Вскоре Беннетт остановился и огляделся, после чего сделал Джеймсу и Клариссе знак следовать за ним в холл направо. Они прошли еще пять комнат, прежде чем банкир неуверенно остановился перед дубовой дверью. Он толкнул ее — за ней оказался массивный письменный стол красного дерева и три кожаных кресла.
— Ну вот, — воскликнул он, шагнув внутрь, и, обойдя письменный стол, устремился к месту, где на столике выстроились изящные графины, хрустальные бокалы и стаканы.
Джеймс устроился в одном из кресел, которое оказалось очень мягким и гостеприимным.
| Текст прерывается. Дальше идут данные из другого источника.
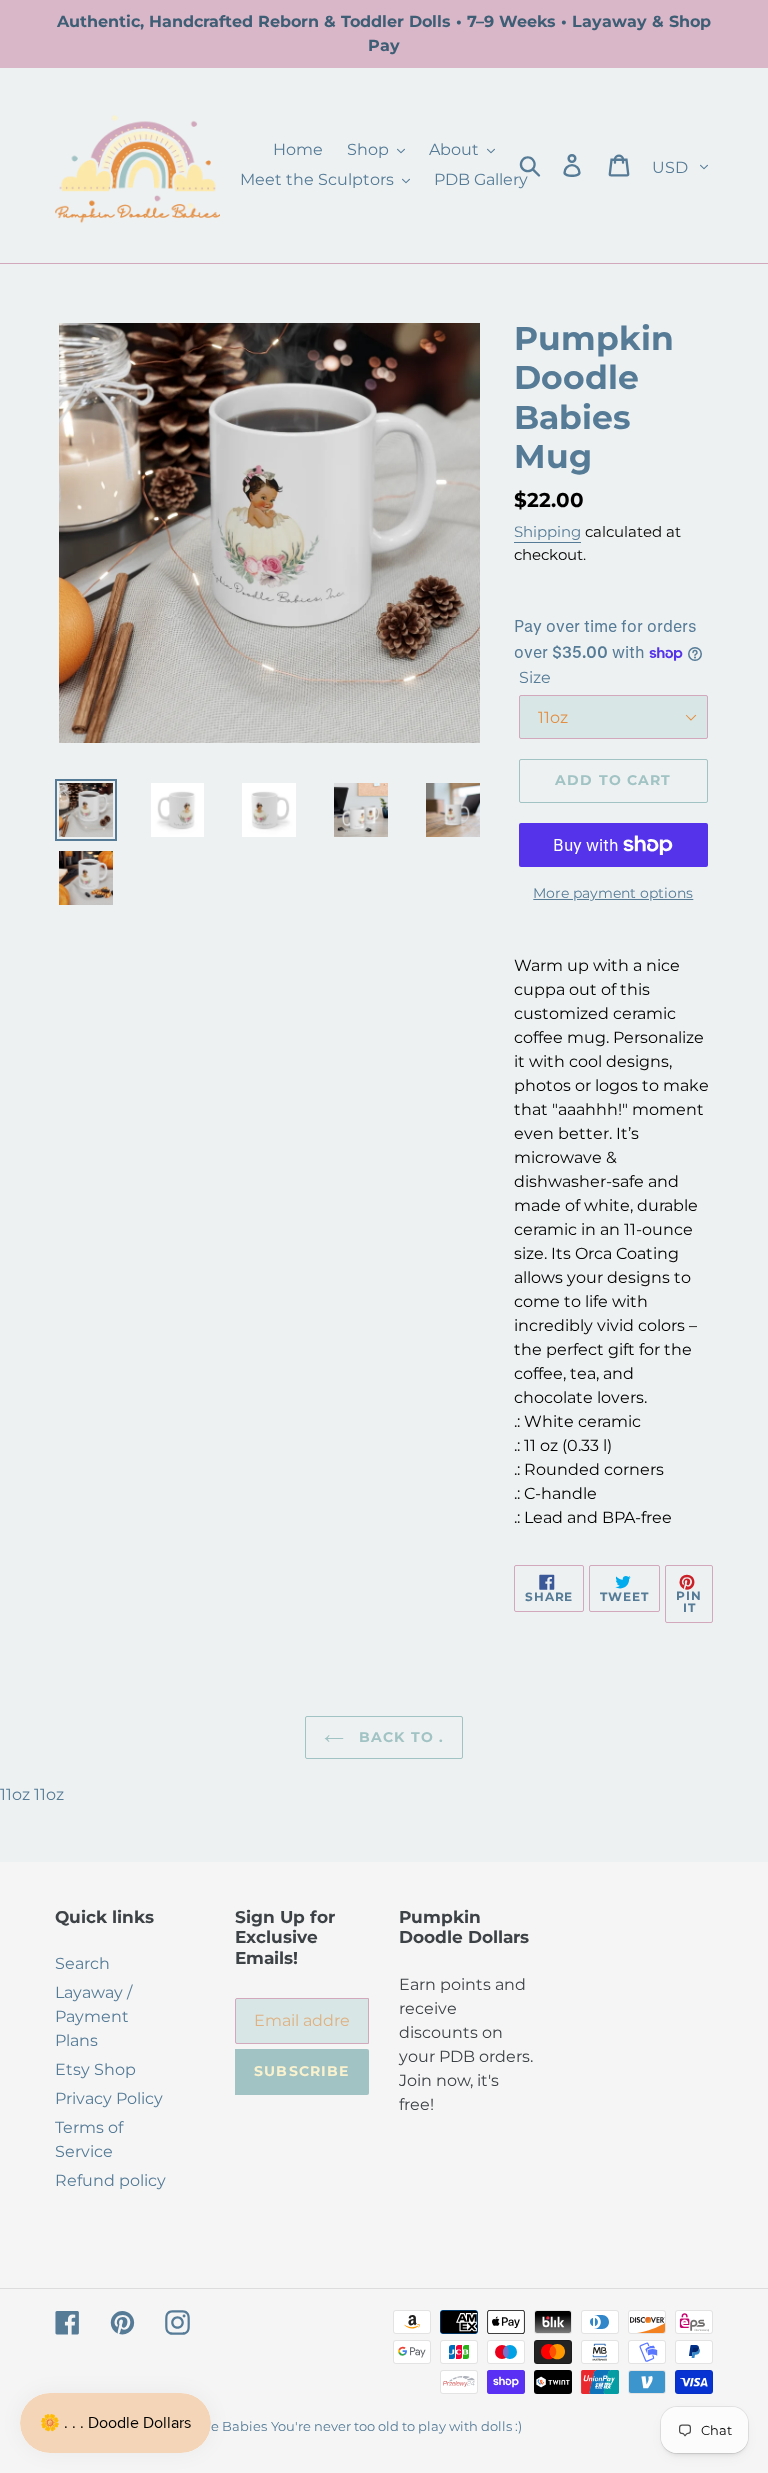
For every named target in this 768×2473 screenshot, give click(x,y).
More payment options (613, 893)
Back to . (399, 1737)
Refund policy (110, 2180)
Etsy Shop (95, 2069)
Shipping (547, 531)
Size (535, 677)
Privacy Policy (109, 2098)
Кларисса опустилась в другое кресло.
— Не скажу, чтобы у меня был опыт в этой сфере, — начал Джеймс, наблюдая, как Беннетт наливает в бокалы бренди и как в них плещется янтарная жидкость, — но ворочать каждый день огромными суммами денег не может быть скучным занятием.
Беннетт подал Джеймсу и Клариссе их бокалы, взял свой, сел за стол и вздохнул:
— Казалось бы, так, Ругье, казалось бы, так.
Он сделал большой глоток и от удовольствия закрыл глаза.
— И для некоторых это так и есть — для моего отца, например. Но есть вещи куда более значимые, чем деньги. Мое присутствие здесь, в Англии, подтверждает это.
— Pourquoi?[2] — поинтересовалась Кларисса и пригубила бренди.
Беннетт следующим глотком осушил свой бокал и потянулся к графину, чтобы снова наполнить.
— Ну, я предпочел бы быть дома, в Галифаксе. Но, если верить Айрис, сейчас нужен англичанин. Между нами говоря, не из-за денег, она могла бы выйти за Джорджа Фицбрука, на что и надеялись мы с ее матерью.
— Понимаю. То есть я должна благодарить вашу дочь за свое присутствие здесь.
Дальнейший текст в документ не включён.